**MATERIAL PROVIDED**.
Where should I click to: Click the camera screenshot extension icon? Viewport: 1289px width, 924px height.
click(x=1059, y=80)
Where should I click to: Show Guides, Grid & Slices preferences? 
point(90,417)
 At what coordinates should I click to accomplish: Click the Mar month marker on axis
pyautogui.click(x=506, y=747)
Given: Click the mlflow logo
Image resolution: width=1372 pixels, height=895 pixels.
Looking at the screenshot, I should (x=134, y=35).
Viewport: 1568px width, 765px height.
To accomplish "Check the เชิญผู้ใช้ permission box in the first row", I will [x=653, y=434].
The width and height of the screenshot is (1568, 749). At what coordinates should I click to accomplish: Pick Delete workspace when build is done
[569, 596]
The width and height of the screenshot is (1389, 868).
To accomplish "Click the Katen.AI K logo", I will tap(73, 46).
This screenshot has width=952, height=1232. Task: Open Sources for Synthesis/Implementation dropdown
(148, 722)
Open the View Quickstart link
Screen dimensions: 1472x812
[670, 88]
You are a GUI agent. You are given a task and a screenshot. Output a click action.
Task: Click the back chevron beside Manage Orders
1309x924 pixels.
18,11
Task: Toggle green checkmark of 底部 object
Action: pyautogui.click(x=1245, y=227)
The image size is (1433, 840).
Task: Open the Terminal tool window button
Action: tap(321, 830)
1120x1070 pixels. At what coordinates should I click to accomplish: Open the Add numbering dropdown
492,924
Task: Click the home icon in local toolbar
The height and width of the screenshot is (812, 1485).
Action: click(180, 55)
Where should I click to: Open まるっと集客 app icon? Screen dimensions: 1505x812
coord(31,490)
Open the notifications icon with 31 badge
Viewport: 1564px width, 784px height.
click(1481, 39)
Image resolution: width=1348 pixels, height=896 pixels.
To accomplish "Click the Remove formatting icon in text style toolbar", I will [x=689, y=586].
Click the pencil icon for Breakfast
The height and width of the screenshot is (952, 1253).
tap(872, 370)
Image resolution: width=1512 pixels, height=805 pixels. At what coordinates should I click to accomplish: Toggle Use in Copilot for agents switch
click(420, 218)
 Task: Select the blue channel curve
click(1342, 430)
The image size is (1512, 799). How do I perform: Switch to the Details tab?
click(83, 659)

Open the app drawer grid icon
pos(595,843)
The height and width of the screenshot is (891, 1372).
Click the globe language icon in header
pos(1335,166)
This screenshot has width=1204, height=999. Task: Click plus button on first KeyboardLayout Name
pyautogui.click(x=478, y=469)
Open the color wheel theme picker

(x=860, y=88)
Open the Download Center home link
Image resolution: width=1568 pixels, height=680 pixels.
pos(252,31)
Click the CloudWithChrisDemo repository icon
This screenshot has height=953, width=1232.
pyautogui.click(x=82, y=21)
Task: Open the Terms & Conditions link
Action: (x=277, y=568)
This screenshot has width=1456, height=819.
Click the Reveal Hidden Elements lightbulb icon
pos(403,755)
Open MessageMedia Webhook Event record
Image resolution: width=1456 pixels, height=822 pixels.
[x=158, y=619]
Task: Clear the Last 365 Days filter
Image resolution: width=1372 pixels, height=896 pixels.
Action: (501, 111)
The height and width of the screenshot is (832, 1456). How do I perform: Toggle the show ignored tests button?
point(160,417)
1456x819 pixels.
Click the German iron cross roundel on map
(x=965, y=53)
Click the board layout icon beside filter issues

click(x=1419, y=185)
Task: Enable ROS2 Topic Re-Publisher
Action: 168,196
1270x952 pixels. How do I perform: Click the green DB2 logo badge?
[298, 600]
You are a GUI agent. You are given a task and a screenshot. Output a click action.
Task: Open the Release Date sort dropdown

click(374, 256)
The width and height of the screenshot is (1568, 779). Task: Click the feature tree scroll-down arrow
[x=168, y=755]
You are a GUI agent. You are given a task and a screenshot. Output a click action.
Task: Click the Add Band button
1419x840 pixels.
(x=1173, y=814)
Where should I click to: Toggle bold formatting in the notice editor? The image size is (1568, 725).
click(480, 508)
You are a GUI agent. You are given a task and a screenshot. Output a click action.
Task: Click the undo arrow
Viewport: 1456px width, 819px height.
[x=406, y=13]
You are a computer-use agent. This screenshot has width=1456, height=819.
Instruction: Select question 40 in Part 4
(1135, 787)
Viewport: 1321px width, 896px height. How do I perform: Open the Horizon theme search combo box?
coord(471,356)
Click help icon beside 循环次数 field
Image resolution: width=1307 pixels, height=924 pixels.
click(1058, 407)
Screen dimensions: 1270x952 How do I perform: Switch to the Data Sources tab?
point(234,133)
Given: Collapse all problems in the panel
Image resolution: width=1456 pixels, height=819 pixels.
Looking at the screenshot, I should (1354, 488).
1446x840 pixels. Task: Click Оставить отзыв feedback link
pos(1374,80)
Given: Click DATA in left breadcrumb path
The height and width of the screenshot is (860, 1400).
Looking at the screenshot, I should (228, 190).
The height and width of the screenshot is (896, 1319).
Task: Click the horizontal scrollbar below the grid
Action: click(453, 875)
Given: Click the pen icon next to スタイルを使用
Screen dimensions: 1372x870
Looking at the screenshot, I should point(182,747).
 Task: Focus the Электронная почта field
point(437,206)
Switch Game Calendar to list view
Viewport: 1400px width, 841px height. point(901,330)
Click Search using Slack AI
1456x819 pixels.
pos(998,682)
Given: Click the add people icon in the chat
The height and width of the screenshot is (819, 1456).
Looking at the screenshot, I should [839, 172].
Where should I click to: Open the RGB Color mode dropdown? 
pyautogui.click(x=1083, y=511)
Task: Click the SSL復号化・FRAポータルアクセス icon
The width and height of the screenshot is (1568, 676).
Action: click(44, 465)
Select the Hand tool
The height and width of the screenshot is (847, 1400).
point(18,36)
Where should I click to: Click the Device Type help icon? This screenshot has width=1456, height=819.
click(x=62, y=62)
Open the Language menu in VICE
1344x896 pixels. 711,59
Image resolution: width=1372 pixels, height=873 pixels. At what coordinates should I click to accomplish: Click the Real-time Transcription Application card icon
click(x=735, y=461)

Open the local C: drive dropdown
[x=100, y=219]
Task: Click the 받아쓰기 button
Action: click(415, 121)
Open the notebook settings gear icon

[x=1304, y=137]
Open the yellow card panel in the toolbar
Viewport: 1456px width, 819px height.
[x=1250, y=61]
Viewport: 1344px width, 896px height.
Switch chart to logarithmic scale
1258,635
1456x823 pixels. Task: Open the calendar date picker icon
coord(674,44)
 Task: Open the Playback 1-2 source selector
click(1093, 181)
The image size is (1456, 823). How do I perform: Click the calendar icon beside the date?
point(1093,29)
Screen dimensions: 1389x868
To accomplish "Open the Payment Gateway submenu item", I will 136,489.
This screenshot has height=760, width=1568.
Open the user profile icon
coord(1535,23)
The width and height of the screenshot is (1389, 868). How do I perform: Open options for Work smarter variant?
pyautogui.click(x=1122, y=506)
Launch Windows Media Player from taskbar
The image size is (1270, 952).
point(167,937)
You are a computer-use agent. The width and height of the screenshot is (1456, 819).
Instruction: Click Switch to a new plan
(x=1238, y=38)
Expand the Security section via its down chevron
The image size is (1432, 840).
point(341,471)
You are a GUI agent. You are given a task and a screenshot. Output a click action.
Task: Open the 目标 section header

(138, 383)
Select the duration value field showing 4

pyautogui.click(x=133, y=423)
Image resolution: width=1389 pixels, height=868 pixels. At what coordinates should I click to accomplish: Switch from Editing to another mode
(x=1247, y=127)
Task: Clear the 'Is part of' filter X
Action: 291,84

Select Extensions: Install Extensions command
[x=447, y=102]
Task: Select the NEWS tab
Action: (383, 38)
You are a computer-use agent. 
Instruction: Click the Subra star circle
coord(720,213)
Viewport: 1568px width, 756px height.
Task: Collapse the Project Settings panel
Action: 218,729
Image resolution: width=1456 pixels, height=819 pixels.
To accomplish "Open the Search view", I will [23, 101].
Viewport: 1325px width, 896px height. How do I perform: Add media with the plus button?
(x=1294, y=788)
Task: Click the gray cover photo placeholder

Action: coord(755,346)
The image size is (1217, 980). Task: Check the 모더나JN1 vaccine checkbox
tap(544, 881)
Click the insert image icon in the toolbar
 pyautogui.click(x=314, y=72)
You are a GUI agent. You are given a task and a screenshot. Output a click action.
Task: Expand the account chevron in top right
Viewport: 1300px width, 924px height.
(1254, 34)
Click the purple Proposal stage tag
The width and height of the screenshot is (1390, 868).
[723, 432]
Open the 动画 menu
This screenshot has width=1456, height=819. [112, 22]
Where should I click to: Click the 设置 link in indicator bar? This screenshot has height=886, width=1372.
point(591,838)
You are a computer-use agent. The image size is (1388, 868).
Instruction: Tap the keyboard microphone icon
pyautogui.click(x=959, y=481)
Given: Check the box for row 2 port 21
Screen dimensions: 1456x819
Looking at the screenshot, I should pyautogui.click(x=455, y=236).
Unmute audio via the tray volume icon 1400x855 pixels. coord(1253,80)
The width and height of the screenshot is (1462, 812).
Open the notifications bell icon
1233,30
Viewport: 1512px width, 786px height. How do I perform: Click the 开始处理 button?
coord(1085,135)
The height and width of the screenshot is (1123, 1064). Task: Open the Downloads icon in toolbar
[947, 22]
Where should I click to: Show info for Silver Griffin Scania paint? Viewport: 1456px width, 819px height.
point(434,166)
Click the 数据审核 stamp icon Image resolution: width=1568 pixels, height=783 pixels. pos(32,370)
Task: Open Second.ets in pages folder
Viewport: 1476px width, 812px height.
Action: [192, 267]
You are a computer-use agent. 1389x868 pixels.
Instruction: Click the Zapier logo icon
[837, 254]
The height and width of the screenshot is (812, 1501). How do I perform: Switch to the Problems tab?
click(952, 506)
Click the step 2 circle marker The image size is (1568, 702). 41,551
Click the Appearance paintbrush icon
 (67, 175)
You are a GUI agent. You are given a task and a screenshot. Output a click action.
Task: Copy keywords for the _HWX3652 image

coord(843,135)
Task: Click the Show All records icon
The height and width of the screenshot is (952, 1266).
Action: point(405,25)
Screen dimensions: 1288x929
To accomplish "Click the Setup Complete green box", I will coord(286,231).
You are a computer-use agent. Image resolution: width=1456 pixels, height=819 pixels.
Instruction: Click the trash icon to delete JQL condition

**THE PROBLEM**. Output exactly the leading lines of the data, up to and including the line marked by "Open the View Quickstart link".

**SOLUTION TO THIS PROBLEM**.
Where should I click to: Click the camera screenshot extension icon? Viewport: 1289px width, 924px height.
click(x=1059, y=80)
Where should I click to: Show Guides, Grid & Slices preferences? 
point(90,417)
 At what coordinates should I click to accomplish: Click the Mar month marker on axis
pyautogui.click(x=506, y=747)
Given: Click the mlflow logo
Image resolution: width=1372 pixels, height=895 pixels.
Looking at the screenshot, I should (x=134, y=35).
Viewport: 1568px width, 765px height.
To accomplish "Check the เชิญผู้ใช้ permission box in the first row", I will [x=653, y=434].
The width and height of the screenshot is (1568, 749). At what coordinates should I click to accomplish: Pick Delete workspace when build is done
[569, 596]
The width and height of the screenshot is (1389, 868).
To accomplish "Click the Katen.AI K logo", I will tap(73, 46).
This screenshot has width=952, height=1232. Task: Open Sources for Synthesis/Implementation dropdown
(148, 722)
Open the View Quickstart link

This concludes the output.